Instruction:
Please reproduce the listing below line for line, with no changes.

Records supplied:
►
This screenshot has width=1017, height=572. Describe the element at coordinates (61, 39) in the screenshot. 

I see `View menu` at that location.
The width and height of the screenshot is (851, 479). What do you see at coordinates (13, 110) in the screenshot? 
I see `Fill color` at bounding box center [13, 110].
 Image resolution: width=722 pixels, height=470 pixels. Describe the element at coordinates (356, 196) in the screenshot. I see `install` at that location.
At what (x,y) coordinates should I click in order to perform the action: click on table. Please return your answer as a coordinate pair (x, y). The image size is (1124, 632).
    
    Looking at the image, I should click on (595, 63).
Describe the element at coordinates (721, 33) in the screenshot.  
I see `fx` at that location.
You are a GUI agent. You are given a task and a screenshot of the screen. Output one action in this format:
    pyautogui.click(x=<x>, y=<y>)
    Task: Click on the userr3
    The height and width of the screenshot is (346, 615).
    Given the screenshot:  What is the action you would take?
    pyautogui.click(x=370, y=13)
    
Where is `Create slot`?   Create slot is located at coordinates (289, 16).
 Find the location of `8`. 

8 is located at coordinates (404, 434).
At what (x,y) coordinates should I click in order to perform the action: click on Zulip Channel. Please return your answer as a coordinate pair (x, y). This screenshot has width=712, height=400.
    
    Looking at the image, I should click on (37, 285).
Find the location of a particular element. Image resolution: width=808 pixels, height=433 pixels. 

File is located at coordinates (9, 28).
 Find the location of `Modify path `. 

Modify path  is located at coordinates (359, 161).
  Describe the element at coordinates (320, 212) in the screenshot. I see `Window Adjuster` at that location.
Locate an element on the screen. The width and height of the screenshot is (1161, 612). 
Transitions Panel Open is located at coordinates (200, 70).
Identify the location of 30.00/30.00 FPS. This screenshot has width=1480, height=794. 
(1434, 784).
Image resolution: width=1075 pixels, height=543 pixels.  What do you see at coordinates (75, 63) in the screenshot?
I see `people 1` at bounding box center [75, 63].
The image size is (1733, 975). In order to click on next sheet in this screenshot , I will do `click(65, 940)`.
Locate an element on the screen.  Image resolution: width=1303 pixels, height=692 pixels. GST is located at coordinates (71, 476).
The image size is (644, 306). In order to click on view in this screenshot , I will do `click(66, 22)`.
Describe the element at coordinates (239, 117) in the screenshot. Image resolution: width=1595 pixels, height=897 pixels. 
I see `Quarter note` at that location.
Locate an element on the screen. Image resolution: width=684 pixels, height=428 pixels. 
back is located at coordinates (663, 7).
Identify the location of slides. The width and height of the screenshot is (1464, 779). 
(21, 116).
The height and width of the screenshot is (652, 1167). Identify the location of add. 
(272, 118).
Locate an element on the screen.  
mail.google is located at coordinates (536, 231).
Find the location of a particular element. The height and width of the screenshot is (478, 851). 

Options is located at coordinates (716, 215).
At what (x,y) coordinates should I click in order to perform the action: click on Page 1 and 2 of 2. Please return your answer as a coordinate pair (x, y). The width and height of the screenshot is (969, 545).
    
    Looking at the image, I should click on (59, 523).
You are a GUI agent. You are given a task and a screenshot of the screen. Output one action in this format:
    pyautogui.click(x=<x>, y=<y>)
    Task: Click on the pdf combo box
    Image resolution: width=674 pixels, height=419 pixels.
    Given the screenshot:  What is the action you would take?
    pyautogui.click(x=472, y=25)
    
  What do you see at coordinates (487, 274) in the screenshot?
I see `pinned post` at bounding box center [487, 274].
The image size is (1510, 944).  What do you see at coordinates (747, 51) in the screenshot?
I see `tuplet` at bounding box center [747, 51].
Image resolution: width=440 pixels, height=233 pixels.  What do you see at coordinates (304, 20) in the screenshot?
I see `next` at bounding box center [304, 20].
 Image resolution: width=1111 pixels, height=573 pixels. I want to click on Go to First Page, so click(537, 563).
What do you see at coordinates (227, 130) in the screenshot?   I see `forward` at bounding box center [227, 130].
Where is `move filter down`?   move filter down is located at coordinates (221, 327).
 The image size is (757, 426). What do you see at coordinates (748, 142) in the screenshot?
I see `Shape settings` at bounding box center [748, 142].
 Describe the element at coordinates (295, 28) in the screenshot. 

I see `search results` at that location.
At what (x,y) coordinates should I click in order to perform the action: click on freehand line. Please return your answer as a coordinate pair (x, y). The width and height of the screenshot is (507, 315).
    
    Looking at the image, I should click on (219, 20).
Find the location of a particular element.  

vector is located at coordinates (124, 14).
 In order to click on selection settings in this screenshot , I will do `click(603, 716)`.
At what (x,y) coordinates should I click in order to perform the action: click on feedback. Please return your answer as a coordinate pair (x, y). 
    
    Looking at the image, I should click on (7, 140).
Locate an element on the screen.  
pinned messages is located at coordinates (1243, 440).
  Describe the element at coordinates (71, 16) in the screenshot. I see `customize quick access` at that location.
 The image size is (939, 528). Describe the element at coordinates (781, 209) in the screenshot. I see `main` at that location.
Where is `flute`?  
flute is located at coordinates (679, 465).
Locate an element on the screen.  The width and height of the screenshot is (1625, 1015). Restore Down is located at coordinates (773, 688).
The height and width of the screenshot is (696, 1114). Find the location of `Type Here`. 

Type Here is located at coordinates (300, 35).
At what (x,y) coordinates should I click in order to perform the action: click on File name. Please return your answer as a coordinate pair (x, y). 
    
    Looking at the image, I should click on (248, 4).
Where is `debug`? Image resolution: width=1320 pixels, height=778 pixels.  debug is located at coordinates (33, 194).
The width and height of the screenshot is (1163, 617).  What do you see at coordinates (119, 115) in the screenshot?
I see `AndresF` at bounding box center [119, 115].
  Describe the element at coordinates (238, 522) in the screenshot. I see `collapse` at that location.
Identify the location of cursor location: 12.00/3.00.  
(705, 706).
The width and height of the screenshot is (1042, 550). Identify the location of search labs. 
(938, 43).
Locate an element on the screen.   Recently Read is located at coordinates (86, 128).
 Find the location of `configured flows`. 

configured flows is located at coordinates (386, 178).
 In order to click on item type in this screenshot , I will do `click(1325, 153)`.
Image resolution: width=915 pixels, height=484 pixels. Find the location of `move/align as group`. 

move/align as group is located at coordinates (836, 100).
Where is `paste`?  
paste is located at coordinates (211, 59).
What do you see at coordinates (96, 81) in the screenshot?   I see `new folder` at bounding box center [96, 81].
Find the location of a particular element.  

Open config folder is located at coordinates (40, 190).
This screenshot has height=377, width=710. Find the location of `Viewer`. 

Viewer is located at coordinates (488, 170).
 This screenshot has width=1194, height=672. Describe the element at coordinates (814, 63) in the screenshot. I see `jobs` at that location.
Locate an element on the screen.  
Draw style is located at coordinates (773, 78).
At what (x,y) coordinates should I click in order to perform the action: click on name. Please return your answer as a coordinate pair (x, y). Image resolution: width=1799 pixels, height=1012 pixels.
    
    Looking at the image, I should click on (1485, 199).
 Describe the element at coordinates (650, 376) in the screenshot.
◄
Expected answer:
This screenshot has width=1017, height=572. Describe the element at coordinates (61, 39) in the screenshot. 

I see `View menu` at that location.
The width and height of the screenshot is (851, 479). What do you see at coordinates (13, 110) in the screenshot? 
I see `Fill color` at bounding box center [13, 110].
 Image resolution: width=722 pixels, height=470 pixels. Describe the element at coordinates (356, 196) in the screenshot. I see `install` at that location.
At what (x,y) coordinates should I click in order to perform the action: click on table. Please return your answer as a coordinate pair (x, y). The image size is (1124, 632).
    
    Looking at the image, I should click on (595, 63).
Describe the element at coordinates (721, 33) in the screenshot.  
I see `fx` at that location.
You are a GUI agent. You are given a task and a screenshot of the screen. Output one action in this format:
    pyautogui.click(x=<x>, y=<y>)
    Task: Click on the userr3
    The height and width of the screenshot is (346, 615).
    Given the screenshot:  What is the action you would take?
    pyautogui.click(x=370, y=13)
    
Where is `Create slot`?   Create slot is located at coordinates (289, 16).
 Find the location of `8`. 

8 is located at coordinates (404, 434).
At what (x,y) coordinates should I click in order to perform the action: click on Zulip Channel. Please return your answer as a coordinate pair (x, y). This screenshot has width=712, height=400.
    
    Looking at the image, I should click on (37, 285).
Find the location of a particular element. Image resolution: width=808 pixels, height=433 pixels. 

File is located at coordinates (9, 28).
 Find the location of `Modify path `. 

Modify path  is located at coordinates (359, 161).
  Describe the element at coordinates (320, 212) in the screenshot. I see `Window Adjuster` at that location.
Locate an element on the screen. The width and height of the screenshot is (1161, 612). 
Transitions Panel Open is located at coordinates (200, 70).
Identify the location of 30.00/30.00 FPS. This screenshot has width=1480, height=794. 
(1434, 784).
Image resolution: width=1075 pixels, height=543 pixels.  What do you see at coordinates (75, 63) in the screenshot?
I see `people 1` at bounding box center [75, 63].
The image size is (1733, 975). In order to click on next sheet in this screenshot , I will do `click(65, 940)`.
Locate an element on the screen.  Image resolution: width=1303 pixels, height=692 pixels. GST is located at coordinates (71, 476).
The image size is (644, 306). In order to click on view in this screenshot , I will do `click(66, 22)`.
Describe the element at coordinates (239, 117) in the screenshot. Image resolution: width=1595 pixels, height=897 pixels. 
I see `Quarter note` at that location.
Locate an element on the screen. Image resolution: width=684 pixels, height=428 pixels. 
back is located at coordinates (663, 7).
Identify the location of slides. The width and height of the screenshot is (1464, 779). 
(21, 116).
The height and width of the screenshot is (652, 1167). Identify the location of add. 
(272, 118).
Locate an element on the screen.  
mail.google is located at coordinates (536, 231).
Find the location of a particular element. The height and width of the screenshot is (478, 851). 

Options is located at coordinates (716, 215).
At what (x,y) coordinates should I click in order to perform the action: click on Page 1 and 2 of 2. Please return your answer as a coordinate pair (x, y). The width and height of the screenshot is (969, 545).
    
    Looking at the image, I should click on (59, 523).
You are a GUI agent. You are given a task and a screenshot of the screen. Output one action in this format:
    pyautogui.click(x=<x>, y=<y>)
    Task: Click on the pdf combo box
    Image resolution: width=674 pixels, height=419 pixels.
    Given the screenshot:  What is the action you would take?
    pyautogui.click(x=472, y=25)
    
  What do you see at coordinates (487, 274) in the screenshot?
I see `pinned post` at bounding box center [487, 274].
The image size is (1510, 944).  What do you see at coordinates (747, 51) in the screenshot?
I see `tuplet` at bounding box center [747, 51].
Image resolution: width=440 pixels, height=233 pixels.  What do you see at coordinates (304, 20) in the screenshot?
I see `next` at bounding box center [304, 20].
 Image resolution: width=1111 pixels, height=573 pixels. I want to click on Go to First Page, so click(537, 563).
What do you see at coordinates (227, 130) in the screenshot?   I see `forward` at bounding box center [227, 130].
Where is `move filter down`?   move filter down is located at coordinates (221, 327).
 The image size is (757, 426). What do you see at coordinates (748, 142) in the screenshot?
I see `Shape settings` at bounding box center [748, 142].
 Describe the element at coordinates (295, 28) in the screenshot. 

I see `search results` at that location.
At what (x,y) coordinates should I click in order to perform the action: click on freehand line. Please return your answer as a coordinate pair (x, y). The width and height of the screenshot is (507, 315).
    
    Looking at the image, I should click on (219, 20).
Find the location of a particular element.  

vector is located at coordinates (124, 14).
 In order to click on selection settings in this screenshot , I will do `click(603, 716)`.
At what (x,y) coordinates should I click in order to perform the action: click on feedback. Please return your answer as a coordinate pair (x, y). 
    
    Looking at the image, I should click on (7, 140).
Locate an element on the screen.  
pinned messages is located at coordinates (1243, 440).
  Describe the element at coordinates (71, 16) in the screenshot. I see `customize quick access` at that location.
 The image size is (939, 528). Describe the element at coordinates (781, 209) in the screenshot. I see `main` at that location.
Where is `flute`?  
flute is located at coordinates (679, 465).
Locate an element on the screen.  The width and height of the screenshot is (1625, 1015). Restore Down is located at coordinates (773, 688).
The height and width of the screenshot is (696, 1114). Find the location of `Type Here`. 

Type Here is located at coordinates (300, 35).
At what (x,y) coordinates should I click in order to perform the action: click on File name. Please return your answer as a coordinate pair (x, y). 
    
    Looking at the image, I should click on (248, 4).
Where is `debug`? Image resolution: width=1320 pixels, height=778 pixels.  debug is located at coordinates (33, 194).
The width and height of the screenshot is (1163, 617).  What do you see at coordinates (119, 115) in the screenshot?
I see `AndresF` at bounding box center [119, 115].
  Describe the element at coordinates (238, 522) in the screenshot. I see `collapse` at that location.
Identify the location of cursor location: 12.00/3.00.  
(705, 706).
The width and height of the screenshot is (1042, 550). Identify the location of search labs. 
(938, 43).
Locate an element on the screen.   Recently Read is located at coordinates (86, 128).
 Find the location of `configured flows`. 

configured flows is located at coordinates (386, 178).
 In order to click on item type in this screenshot , I will do `click(1325, 153)`.
Image resolution: width=915 pixels, height=484 pixels. Find the location of `move/align as group`. 

move/align as group is located at coordinates (836, 100).
Where is `paste`?  
paste is located at coordinates (211, 59).
What do you see at coordinates (96, 81) in the screenshot?   I see `new folder` at bounding box center [96, 81].
Find the location of a particular element.  

Open config folder is located at coordinates (40, 190).
This screenshot has height=377, width=710. Find the location of `Viewer`. 

Viewer is located at coordinates (488, 170).
 This screenshot has width=1194, height=672. Describe the element at coordinates (814, 63) in the screenshot. I see `jobs` at that location.
Locate an element on the screen.  
Draw style is located at coordinates (773, 78).
At what (x,y) coordinates should I click in order to perform the action: click on name. Please return your answer as a coordinate pair (x, y). Image resolution: width=1799 pixels, height=1012 pixels.
    
    Looking at the image, I should click on (1485, 199).
 Describe the element at coordinates (650, 376) in the screenshot.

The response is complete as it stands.